Like anything else I’ve ever started let’s just say I’m a little nervous about how this will go. I have high hopes and on the other hand I have fears about what will happen if I slip up. Something that God keeps instilling in me is a vision of myself walking forward, straight path, one foot in front of the other, each day getting closer to my destination. So here I am, taking a step.
First things first, I’ll start by saying that I’m not perfect. In fact, I will proclaim it. I’m going into this authentically and I’m not doing this to paint a happy picture of my life but to be open and honest about what God has done (and is doing) on my journey. I can tell you that I am a blog reader and a book lover, reading is my thing! Without seeming too goodie two-shoes I’ll go ahead and mention that my favorite book is the Bible (I can’t get enough). I truly think that one of the best things about the Word is that it is honest. The Bible is truth.
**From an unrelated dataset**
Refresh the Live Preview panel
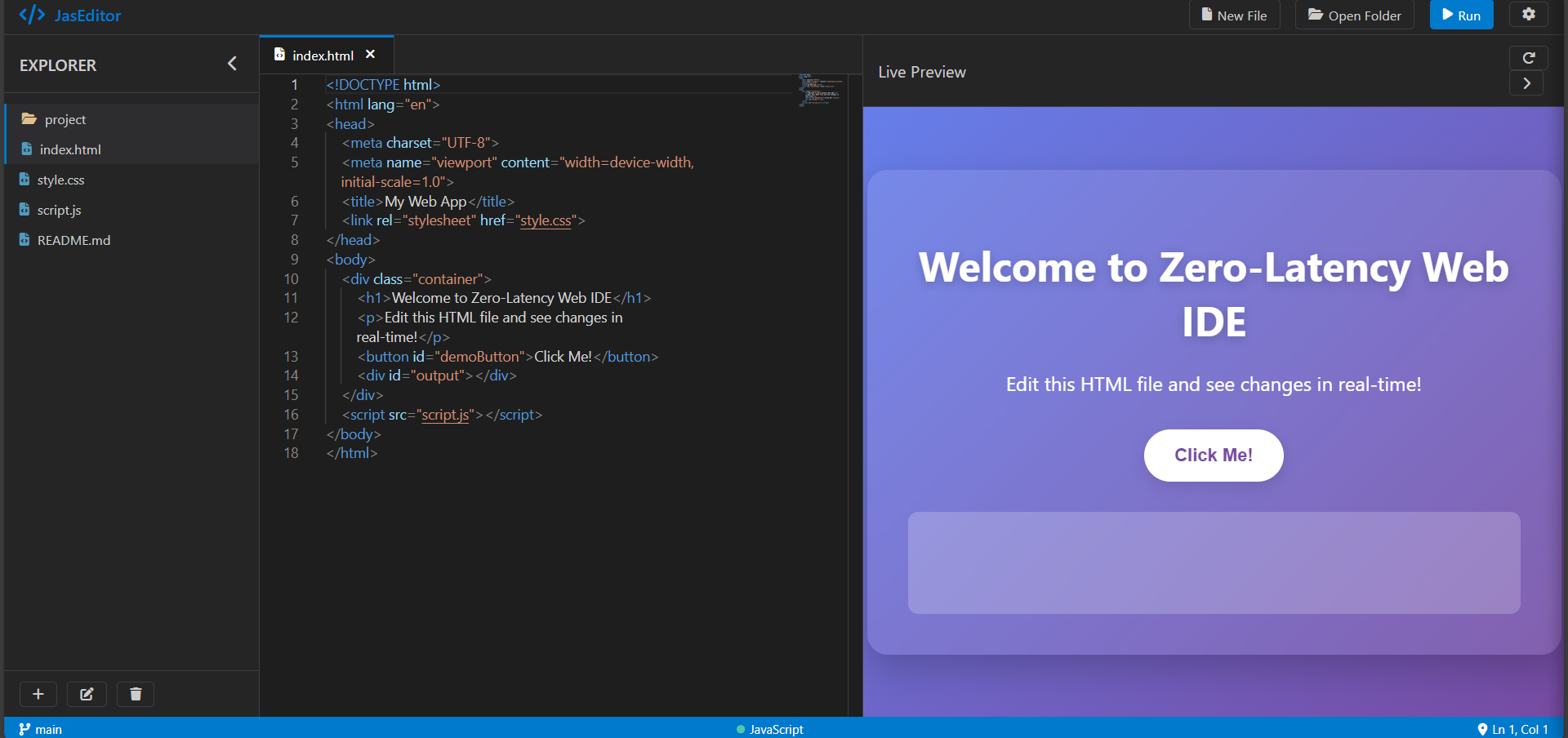1568x738 pixels. pyautogui.click(x=1528, y=58)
That being said I feel it is imperative to stick to writing my truth and my hope is that it speaks into your life. I have found that the truth inspires and it motivates. More often than not my posts will be about my learning experiences just because my life is chock-full of them.
Now, I suppose I should tell you a little about myself. I’m a 37 year-old mother of two teenagers, one of which is 19 and the other is about to be 16. I have been married for 17 years and if you do the math you will see there was a oops moment there that I will be opening up about in the near future. My husband Anthony and I met when I was just 16 years-old and we have been together ever since. That totals 21 years of bliss…
…well, not always bliss
but I will be going into that as well.
There is something else you should know, I was saved at the tender age of 16. Do I think that it was a coincidence that I met my husband a few short months later? Not a chance. I believe it was divine appointment. I still get the chills just thinking back and remembering all the ways that God made His self evident in my life. Of course, being the human that I am I muddied the waters with sin and compromise but God took care of that too.
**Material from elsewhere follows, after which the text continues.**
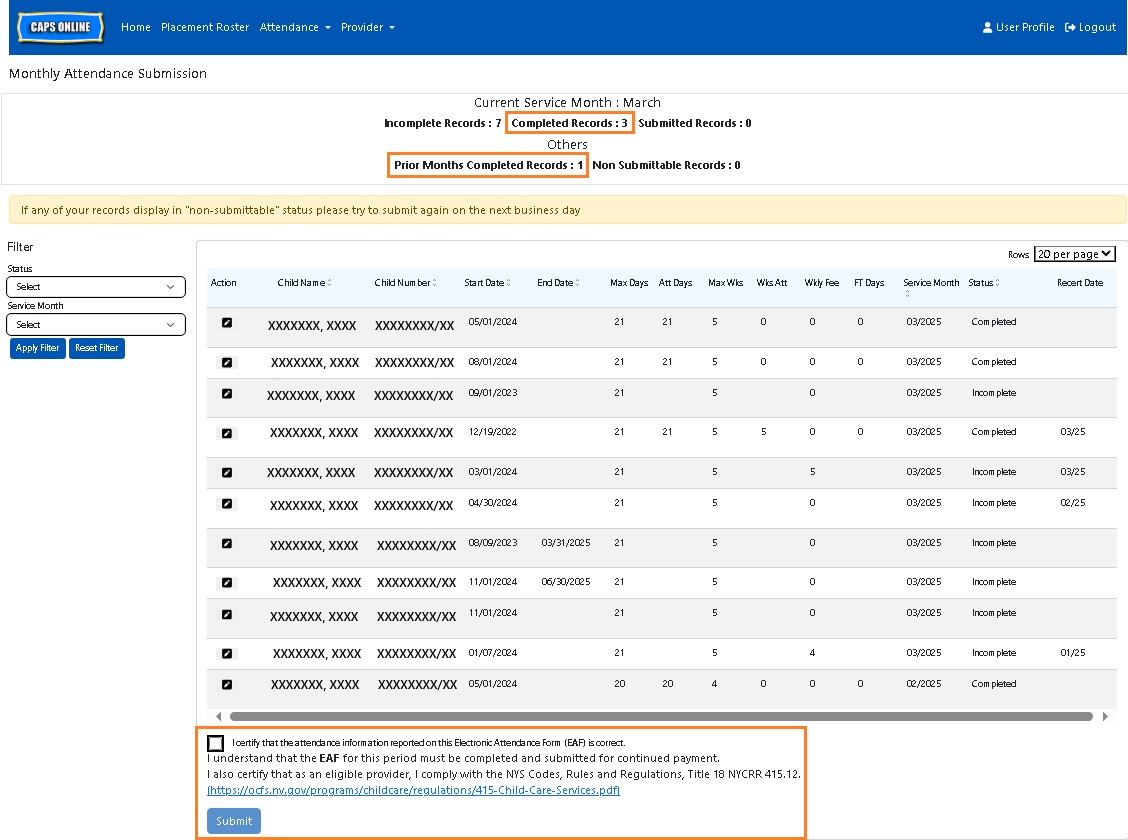Edit the record with start date 12/19/2022
This screenshot has height=840, width=1128.
[227, 433]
One of my fears about starting this blog/ministry was me thinking that my past was so messy that someone like me couldn’t be used. The bible may be my favorite book but I’m horrible at memorizing scripture. My walk with Christ hasn’t been a pristine one. I didn’t grow up in the church and I’ve wandered back to the world a time or two. To be honest I’m not qualified. But then I came across this scripture…
So there it is. Qualification from God. I’m on assignment from the Almighty and who can argue with that? Certainly not I. I know that I’m not the only one who feels unqualified at times. As a matter of fact, I believe the enemy uses this very tactic to keep us from doing what God has called us to do. With that being said, I’m happy you are here, I’m happy you will take this journey with me, and I’m excited at the prospect of making new like-minded friends.